• _EXERCISE TASK_
How many lines in the records below contain the word "card"? Reply with the number alone.
------------------------------
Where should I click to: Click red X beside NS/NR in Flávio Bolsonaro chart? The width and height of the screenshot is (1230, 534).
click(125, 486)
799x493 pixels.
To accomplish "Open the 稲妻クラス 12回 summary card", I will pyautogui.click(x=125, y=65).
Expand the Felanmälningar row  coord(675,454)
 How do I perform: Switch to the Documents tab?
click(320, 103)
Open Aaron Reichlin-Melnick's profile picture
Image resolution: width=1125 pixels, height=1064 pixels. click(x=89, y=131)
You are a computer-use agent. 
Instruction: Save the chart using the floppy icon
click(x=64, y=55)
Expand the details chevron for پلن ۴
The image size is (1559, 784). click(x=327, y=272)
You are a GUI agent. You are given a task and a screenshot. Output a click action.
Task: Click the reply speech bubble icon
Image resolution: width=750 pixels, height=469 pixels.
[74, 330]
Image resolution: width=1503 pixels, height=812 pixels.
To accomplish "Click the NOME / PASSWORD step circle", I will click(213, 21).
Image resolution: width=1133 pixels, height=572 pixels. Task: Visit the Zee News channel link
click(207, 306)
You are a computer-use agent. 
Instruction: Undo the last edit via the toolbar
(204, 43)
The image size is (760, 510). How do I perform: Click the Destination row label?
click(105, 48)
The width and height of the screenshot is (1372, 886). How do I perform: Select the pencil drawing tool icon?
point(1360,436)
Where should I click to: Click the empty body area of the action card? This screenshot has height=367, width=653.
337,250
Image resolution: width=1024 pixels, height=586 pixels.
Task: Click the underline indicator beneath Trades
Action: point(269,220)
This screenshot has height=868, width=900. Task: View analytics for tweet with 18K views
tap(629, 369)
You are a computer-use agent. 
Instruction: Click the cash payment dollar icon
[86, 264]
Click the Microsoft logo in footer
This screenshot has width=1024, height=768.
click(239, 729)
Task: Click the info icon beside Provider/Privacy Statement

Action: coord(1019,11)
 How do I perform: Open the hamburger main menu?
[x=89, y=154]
------------------------------
• _TASK OUTPUT_
2